— Goal —
Reproduce the stretch of the fixed-point theorem text from "where \(\phi \in" through "point in P." word for word.

— Page text —
◇ ◇ ◇ ◇ ◇

To begin this section with the following theorem.
Theorem 3
Let \((P,d,s,\le )\)be a complete partially ordered b-metric space with parameter \(s \ge 1\). Let \(S:P \rightarrow P\)be a continuous, nondecreasing mapping with regards to \(\le\)such that there exists \(\nu _0 \in P\)with \(\nu _0 \le S\nu _0\). Suppose that
$$\begin{aligned} \phi (sd(S\nu ,S\xi ))\le \phi (M(\nu ,\xi ))-\psi (M(\nu ,\xi )) \end{aligned}$$
(3)
where \(\phi \in \Phi , \psi \in \Psi\), for any \(\nu ,\xi \in P\)with \(\nu \le \xi\)and
$$\begin{aligned} M(\nu ,\xi )=\max \left\{ \frac{d(\xi ,S\xi ) \left[ 1+d(\nu ,S\nu )\right] }{1+d(\nu ,\xi )},\frac{d(\xi ,S\nu ) \left[ 1+d(\nu ,S\xi )\right] }{1+d(\nu ,\xi )}, d(\nu ,\xi )\right\} . \end{aligned}$$
(4)
Then S has a fixed point in P.
Proof
If for some \(\nu _0 \in P\) such that \(S\nu _0=\nu _0\), then the proof is finished. Assume that \(\nu _0 < S\nu _0\), then construct a sequence \(\{\nu _n\} \subset P\) by \(\nu _{n+1}=S\nu _n\), for \(n\ge 0\). But S is nondecreasing then, we get the following by using mathematical induction
$$\begin{aligned} \nu _0 < S\nu _0=\nu _1\le S\nu _1=\nu _2\le .............\le S\nu _{n-1}=\nu _n \le S\nu _n=\nu _{n+1}\le ........ \end{aligned}$$
(5)

◇ ◇ ◇ ◇ ◇

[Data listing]
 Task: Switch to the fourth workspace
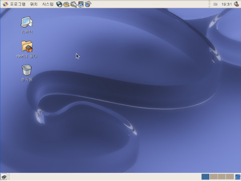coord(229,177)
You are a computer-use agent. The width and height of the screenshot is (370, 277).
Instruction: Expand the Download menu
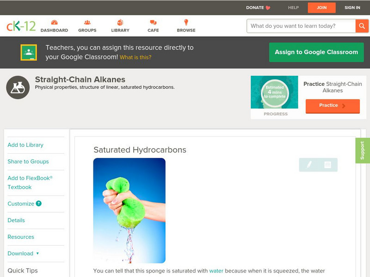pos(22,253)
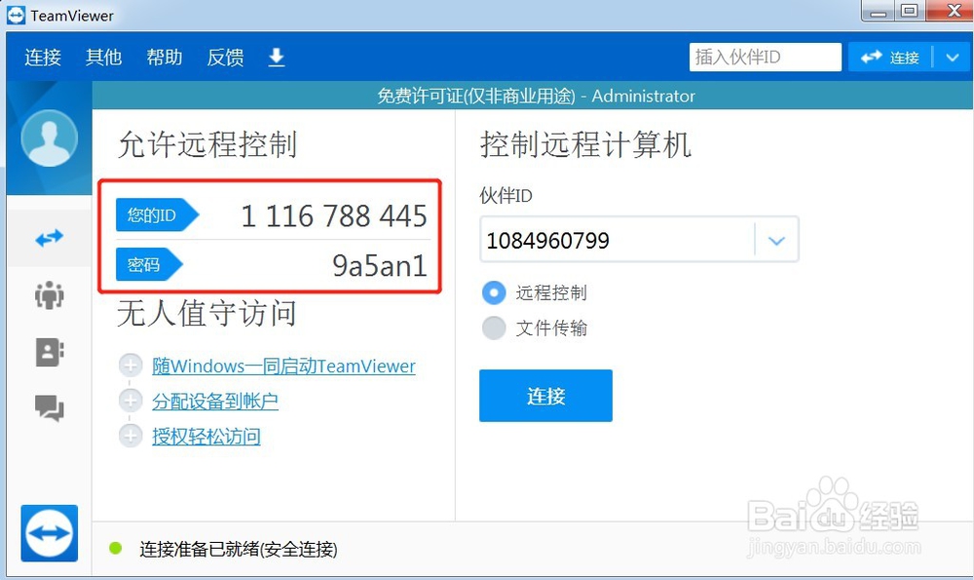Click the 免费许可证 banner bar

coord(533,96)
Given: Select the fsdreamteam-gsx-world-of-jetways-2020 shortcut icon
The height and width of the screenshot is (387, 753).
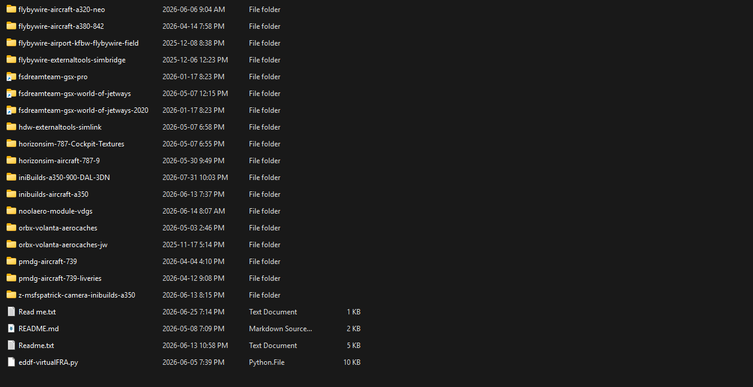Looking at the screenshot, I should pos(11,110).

◇ ◇ ◇ ◇ ◇

— Exercise output —
where \(\phi \in \Phi , \psi \in \Psi\), for any \(\nu ,\xi \in P\)with \(\nu \le \xi\)and
$$\begin{aligned} M(\nu ,\xi )=\max \left\{ \frac{d(\xi ,S\xi ) \left[ 1+d(\nu ,S\nu )\right] }{1+d(\nu ,\xi )},\frac{d(\xi ,S\nu ) \left[ 1+d(\nu ,S\xi )\right] }{1+d(\nu ,\xi )}, d(\nu ,\xi )\right\} . \end{aligned}$$
(4)
Then S has a fixed point in P.